The leclanche cell also known as the zinc carbon cell was first assembled in a porous pot. The positive electrode consists of manganese dioxide with a little carbon mixed in and the negative electrode consists of a zinc rod. The electrolyte is a solution of ammonium chloride. The way in which the cell works to produce electricity begins when the atoms of zinc at the surface of the anode gets oxidized by losing two electrons. It then becomes an ion with a positive charge. The oxidized zinc ions move away from the anode which gains an excess of electrons from the zinc atom and becomes more negatively charged than the cathode. The zinc anode's excess electrons then flow through the circuit to the carbon rod.
This movement of electrons forms an electric current when the electrons combine with manganese dioxide and water. As these substances gain these electrons and react with one another, they produce manganese oxide and negative hydroxide ions. These negative hydroxide ions then combine with positive NH3 ions that from when NH4cl is dissolved in water.

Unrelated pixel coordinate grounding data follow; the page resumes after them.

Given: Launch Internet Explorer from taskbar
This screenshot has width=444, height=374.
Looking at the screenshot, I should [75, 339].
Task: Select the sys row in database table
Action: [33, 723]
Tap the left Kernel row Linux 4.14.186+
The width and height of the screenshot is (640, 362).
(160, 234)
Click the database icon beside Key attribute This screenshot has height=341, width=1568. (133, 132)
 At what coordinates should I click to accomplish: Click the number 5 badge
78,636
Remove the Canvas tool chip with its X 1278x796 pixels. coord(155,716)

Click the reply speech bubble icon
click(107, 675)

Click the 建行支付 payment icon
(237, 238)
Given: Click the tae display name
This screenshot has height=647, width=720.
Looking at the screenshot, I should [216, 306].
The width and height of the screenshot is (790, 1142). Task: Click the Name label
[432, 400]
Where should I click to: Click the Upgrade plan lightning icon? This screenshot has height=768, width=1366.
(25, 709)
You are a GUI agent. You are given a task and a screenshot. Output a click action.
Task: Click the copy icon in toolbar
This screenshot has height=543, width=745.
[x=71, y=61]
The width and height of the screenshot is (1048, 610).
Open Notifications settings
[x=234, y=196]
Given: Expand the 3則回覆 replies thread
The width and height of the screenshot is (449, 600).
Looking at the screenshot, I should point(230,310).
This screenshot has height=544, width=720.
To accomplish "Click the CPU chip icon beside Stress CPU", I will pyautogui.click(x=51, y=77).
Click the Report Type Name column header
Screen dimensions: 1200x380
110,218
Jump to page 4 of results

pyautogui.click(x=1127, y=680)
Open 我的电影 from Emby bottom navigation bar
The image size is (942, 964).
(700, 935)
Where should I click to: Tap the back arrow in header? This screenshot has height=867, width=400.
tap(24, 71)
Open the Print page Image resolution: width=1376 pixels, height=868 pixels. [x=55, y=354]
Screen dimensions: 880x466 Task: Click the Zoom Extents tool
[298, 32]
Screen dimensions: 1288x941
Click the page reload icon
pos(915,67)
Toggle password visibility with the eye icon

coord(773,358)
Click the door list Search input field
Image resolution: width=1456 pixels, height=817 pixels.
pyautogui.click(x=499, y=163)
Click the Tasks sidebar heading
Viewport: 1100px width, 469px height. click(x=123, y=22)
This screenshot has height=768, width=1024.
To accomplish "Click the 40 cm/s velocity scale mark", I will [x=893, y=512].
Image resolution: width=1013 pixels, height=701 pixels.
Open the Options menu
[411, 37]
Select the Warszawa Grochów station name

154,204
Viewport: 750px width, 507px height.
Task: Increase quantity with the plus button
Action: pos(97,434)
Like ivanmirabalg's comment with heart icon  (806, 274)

ZN + 2MnO2 + 2NH4CL Ã ZNCL2 + Mn2O3 + 2NH3 + H2OThese chemical reactions by which a carbon-zinc cell produces electricity will continue until the manganese dioxide wears away. After the cathode is used up, the cell will no longer provide anymore electricity.
The e.m.f of this cell is about 1.5 volts which in today's terms only provide very minimal electricity. It was used mostly for telegraphy, signaling and electric bell work. A carbon-zinc battery cannot be recharged efficiently, quite heavy and also prone to breakage, however when used the battery only requires very little...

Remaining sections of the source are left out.